The three ways to spend ESA on curriculum
Every curriculum purchase in Arizona moves through one of three paths. Knowing which path a vendor uses before you check out is what separates a clean year from a binder of denial emails.
1. ClassWallet Marketplace (direct pay, lowest risk)
Inside ClassWallet there is a "Marketplace" tab. Vendors listed there have already been vetted by ADE and the platform. Money moves directly from your account, you never front the cash, and individual line items are pre-coded for an ESA category. Most parents do 60 to 80 percent of their curriculum spending here.
Strengths: nothing to upload, instant approval at checkout, no receipt management. Weaknesses: smaller catalog than the open internet, prices sometimes higher than Amazon, no Bible titles.
2. Direct Pay Request (DPR)
For vendors that are registered with the program but not in the Marketplace (think most curriculum publishers' own storefronts, tutoring services, and microschools), you submit a Direct Pay Request. You fill out a short form inside ClassWallet, ADE reviews, and the vendor invoices the state directly when approved. You never touch the money.
Strengths: covers most publishers and tuition. Weaknesses: 5 to 15 business days of review; you cannot use a coupon code that drops the price below the invoice the vendor submits.

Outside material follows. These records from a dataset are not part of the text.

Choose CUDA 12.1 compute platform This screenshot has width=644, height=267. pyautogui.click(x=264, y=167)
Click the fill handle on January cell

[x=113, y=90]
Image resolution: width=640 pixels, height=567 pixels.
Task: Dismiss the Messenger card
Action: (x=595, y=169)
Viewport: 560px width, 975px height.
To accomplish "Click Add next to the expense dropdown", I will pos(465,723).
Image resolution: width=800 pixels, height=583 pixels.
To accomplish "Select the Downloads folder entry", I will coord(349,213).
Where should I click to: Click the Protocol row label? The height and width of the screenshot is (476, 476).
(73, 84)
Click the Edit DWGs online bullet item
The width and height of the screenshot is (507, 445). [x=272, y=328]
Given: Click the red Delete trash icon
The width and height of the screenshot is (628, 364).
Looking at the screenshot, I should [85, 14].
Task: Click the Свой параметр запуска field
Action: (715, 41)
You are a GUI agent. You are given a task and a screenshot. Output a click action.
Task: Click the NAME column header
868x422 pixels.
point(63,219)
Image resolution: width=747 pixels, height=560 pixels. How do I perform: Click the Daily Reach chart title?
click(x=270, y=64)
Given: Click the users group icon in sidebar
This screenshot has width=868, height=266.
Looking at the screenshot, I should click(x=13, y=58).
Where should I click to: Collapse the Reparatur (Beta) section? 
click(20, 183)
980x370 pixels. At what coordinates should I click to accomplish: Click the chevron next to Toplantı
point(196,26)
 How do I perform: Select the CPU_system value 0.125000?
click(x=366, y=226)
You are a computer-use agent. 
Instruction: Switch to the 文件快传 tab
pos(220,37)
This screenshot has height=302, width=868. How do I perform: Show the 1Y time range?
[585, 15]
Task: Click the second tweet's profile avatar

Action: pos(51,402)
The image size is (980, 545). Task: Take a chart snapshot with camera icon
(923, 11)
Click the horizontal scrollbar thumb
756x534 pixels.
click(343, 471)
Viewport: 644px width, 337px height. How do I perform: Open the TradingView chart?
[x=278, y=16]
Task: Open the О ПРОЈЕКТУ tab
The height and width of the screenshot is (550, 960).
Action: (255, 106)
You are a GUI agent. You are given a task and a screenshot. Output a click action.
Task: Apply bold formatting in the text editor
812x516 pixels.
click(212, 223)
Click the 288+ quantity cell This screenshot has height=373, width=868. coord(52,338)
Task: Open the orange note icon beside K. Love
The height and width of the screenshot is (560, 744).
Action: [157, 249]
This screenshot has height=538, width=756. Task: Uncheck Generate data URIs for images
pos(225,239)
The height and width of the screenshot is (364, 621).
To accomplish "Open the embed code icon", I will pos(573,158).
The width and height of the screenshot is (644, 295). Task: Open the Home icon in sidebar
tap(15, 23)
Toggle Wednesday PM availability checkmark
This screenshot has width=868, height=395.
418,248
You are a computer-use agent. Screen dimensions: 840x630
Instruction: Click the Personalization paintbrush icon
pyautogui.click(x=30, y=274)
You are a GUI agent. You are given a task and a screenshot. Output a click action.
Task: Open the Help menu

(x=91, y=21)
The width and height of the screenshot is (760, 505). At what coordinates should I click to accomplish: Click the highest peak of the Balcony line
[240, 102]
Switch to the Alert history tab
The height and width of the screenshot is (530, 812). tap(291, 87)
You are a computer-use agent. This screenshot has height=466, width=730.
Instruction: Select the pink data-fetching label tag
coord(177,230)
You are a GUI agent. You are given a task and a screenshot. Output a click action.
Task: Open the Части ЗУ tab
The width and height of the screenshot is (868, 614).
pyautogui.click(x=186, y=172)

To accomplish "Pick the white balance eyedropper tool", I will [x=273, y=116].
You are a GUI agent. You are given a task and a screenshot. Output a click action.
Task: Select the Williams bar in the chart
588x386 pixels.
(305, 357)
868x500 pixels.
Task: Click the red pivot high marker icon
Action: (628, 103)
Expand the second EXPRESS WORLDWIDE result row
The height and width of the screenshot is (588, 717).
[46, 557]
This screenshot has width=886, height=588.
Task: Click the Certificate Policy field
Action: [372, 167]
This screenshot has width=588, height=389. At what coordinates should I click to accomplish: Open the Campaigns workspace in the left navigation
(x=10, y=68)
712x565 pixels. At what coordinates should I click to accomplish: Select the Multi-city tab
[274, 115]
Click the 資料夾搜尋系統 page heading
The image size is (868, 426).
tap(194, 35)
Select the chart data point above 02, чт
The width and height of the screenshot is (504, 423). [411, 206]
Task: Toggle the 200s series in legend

3. Out-of-pocket + Reimbursement
You buy the curriculum yourself at any retailer (Amazon, Rainbow Resource, the publisher's site, a local bookstore), upload the itemized receipt, categorize each line, and ADE reimburses your ESA-linked bank account. This is the path with the most flexibility and the most denials, because the reviewer cannot see anything except what you upload.
Strengths: any seller, any time, any sale price. Weaknesses: 10 to 30 business days to see the money, every line is reviewed individually, religious-instruction line items get flagged.
Rule of thumb: use Marketplace first, DPR for anything Marketplace does not carry from a registered publisher, and Reimbursement for everything else. Never split a single workbook across two paths.
How to use ESA funds for curriculum: the ClassWallet click path
Here is the literal sequence inside ClassWallet for a first-time curriculum buyer. ADE updates the interface periodically; the labels may shift but the flow does not.
- Sign in to ClassWallet at the portal you received in your ESA welcome email. The dashboard shows your quarterly balance, pending requests, and the four primary tabs: Marketplace, Pay Vendor, Reimbursement, Activity.
- Open Marketplace and search the publisher or title. If it appears, add to cart, check out, done - the transaction posts to Activity within minutes.
- If the publisher is not in Marketplace, open Pay Vendor. Search for the publisher (Abeka, Sonlight, Apologia, etc.). If they are listed, click Pay Vendor, enter the invoice or order total, attach the order confirmation or pro forma invoice, choose the curriculum category, and submit.
- If the publisher is not registered, open Reimbursement. Buy the curriculum out of pocket with your personal card. Save the itemized receipt as a PDF or clear photo. In Reimbursement, click New Request, upload the receipt, add each line as its own line item with the title, ISBN if visible, price, and category, then submit.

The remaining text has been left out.